2. A graphite grounding post according to claim 1, characterized in that, The outer diameter of the large-diameter end of the graphite frustum or the graphite cone is the same as the outer diameter of the graphite tube.
3. A graphite grounding post according to claim 1, characterized in that, The graphite frustum or the graphite cone has a hole at its small-diameter end and a positioning rod is inserted therein. The positioning rod is arranged coaxially with the graphite frustum or the graphite cone, and the end of the positioning rod away from the graphite frustum or the graphite cone is sharp.
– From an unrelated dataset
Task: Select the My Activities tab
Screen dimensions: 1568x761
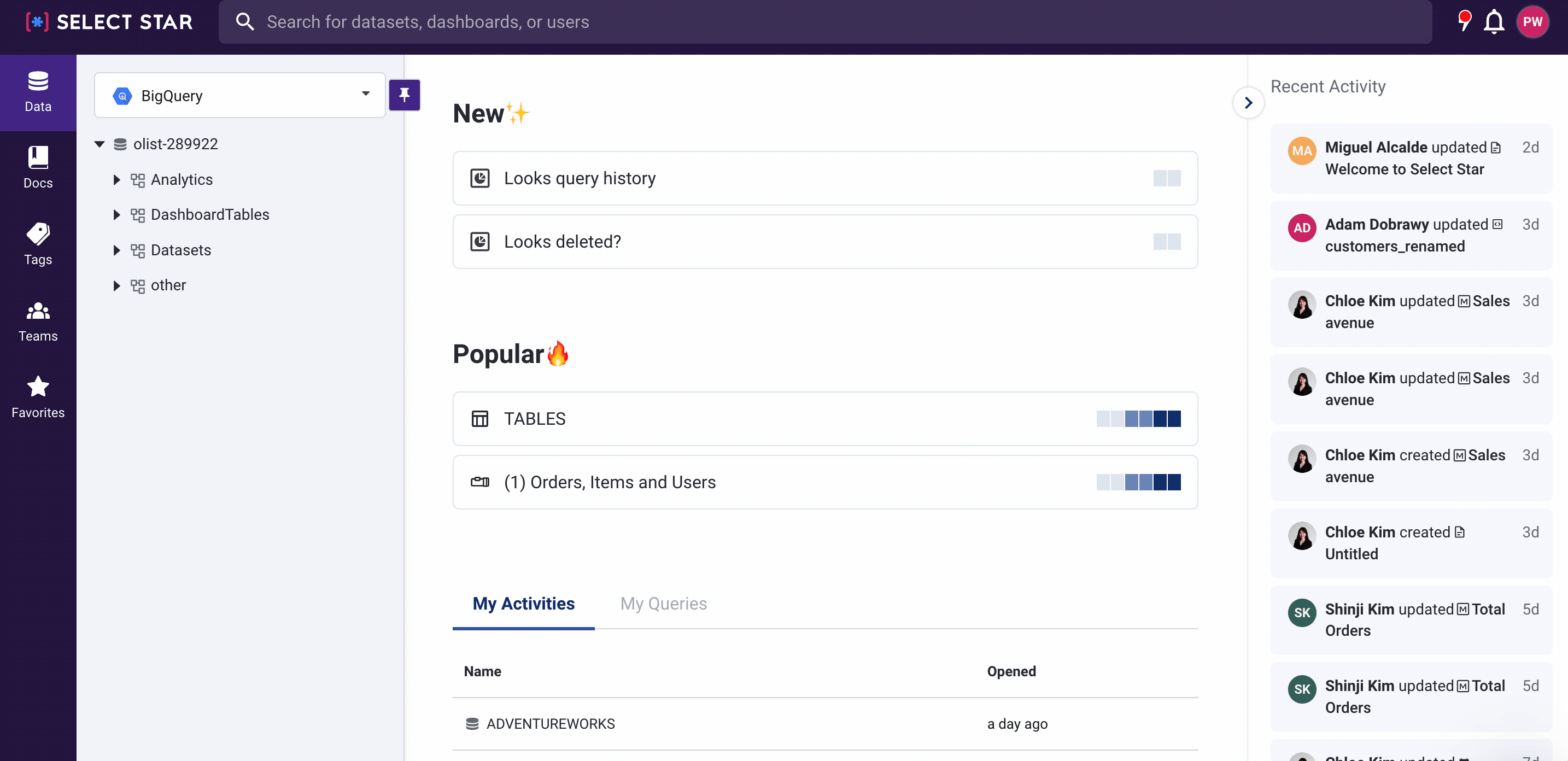Action: [523, 604]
4. A graphite grounding post according to claim 1, characterized in that, The metal connector includes a metal fixing plate, a metal connecting rod, and a metal terminal block. The metal fixing plate is fixed inside the graphite frustum or the graphite cone, and the surface of the metal fixing plate is perpendicular to the axis of the graphite frustum or the graphite cone. One end of the metal connecting rod is located inside the graphite frustum or the graphite cone and is fixed to the metal fixing plate. The other end of the metal connecting rod is arranged inside the graphite tube, and the metal connecting rod is coaxially arranged with the graphite tube. The metal terminal block is located inside the graphite tube, and the metal terminal block is fixed and electrically connected to the end of the metal connecting rod away from the metal fixing plate. The metal terminal block is fixed and electrically connected to an external grounding wire.
5. A graphite grounding post according to claim 4, characterized in that, The counterweight is cylindrical and coaxially arranged inside the graphite tube. A clearance hole is coaxially opened on the counterweight, and the metal connecting rod is arranged in the clearance hole.
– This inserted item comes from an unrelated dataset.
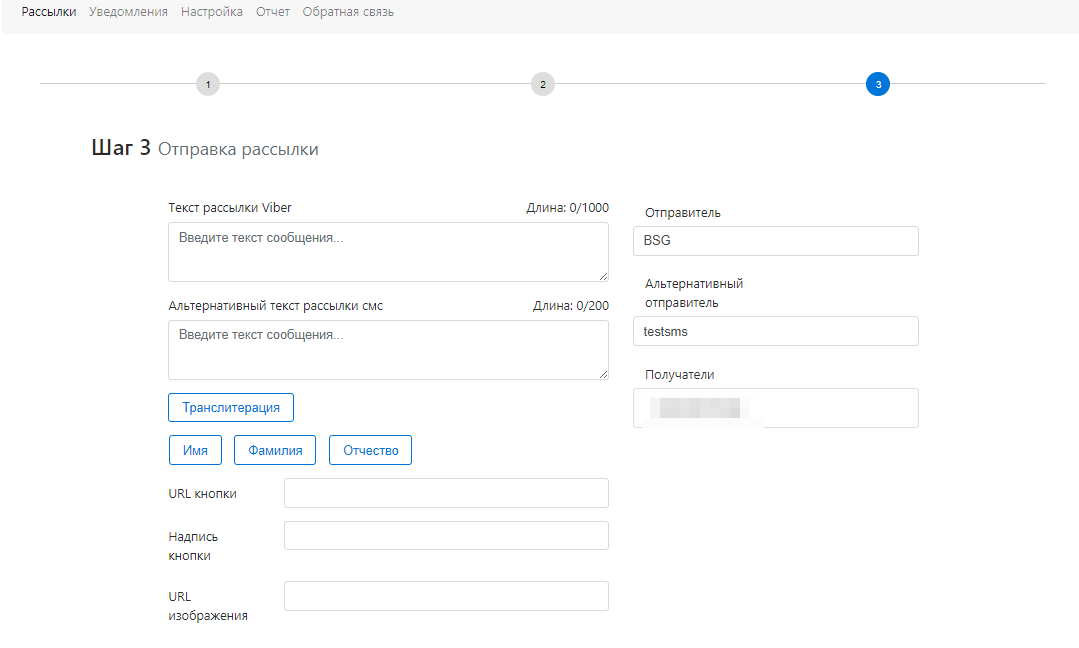Insert the Отчество placeholder
This screenshot has height=648, width=1079.
pyautogui.click(x=370, y=451)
6. A graphite grounding post according to claim 5, characterized in that, The inner wall of the graphite tube is integrally formed with multiple limiting strips, which are evenly arranged along the circumference of the graphite tube. The length direction of the limiting strips is the same as the length direction of the graphite tube. The outer wall of the counterweight is provided with multiple limiting grooves penetrating its two end walls, and each of the multiple limiting strips is embedded in the multiple limiting grooves.
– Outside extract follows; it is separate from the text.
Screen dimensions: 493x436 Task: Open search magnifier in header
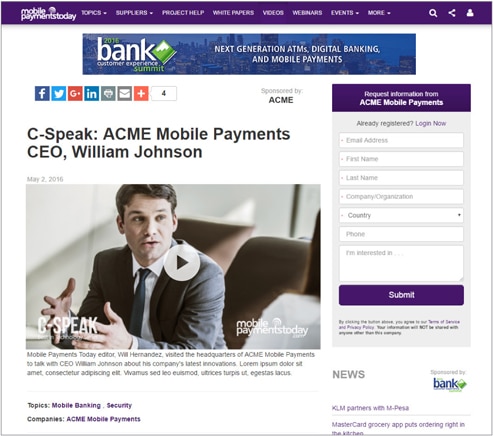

7. A graphite grounding post according to claim 4, characterized in that, The graphite tube has a lifting hole at its upper end, which is located above the metal terminal block.
8. A graphite grounding post according to claim 1, characterized in that, The outer wall of the graphite tube is integrally formed with multiple fins, the surface of the fins is parallel to the axis of the graphite tube, and the multiple fins are evenly arranged along the circumference of the graphite tube.
9. A graphite grounding post according to claim 1, characterized in that, The space between the wall of the mounting hole and the outer wall of the graphite tube is filled with a drag-reducing agent.